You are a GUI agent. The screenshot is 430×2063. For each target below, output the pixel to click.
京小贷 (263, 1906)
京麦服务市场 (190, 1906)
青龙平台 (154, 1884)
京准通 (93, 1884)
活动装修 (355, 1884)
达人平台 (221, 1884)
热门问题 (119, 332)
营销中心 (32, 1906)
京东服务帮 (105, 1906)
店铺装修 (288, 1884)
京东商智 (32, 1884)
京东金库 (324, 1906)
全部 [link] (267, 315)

-------

● **EXERCISE DETAILS**: An exact copy is required of each line from the one containing "京小贷 (263, 1906)" through the last line of the material, and of no other line.

● **ANSWER TO THE EXERCISE**:
京小贷 (263, 1906)
京麦服务市场 (190, 1906)
青龙平台 (154, 1884)
京准通 (93, 1884)
活动装修 (355, 1884)
达人平台 (221, 1884)
热门问题 (119, 332)
营销中心 (32, 1906)
京东服务帮 (105, 1906)
店铺装修 (288, 1884)
京东商智 (32, 1884)
京东金库 (324, 1906)
全部 [link] (267, 315)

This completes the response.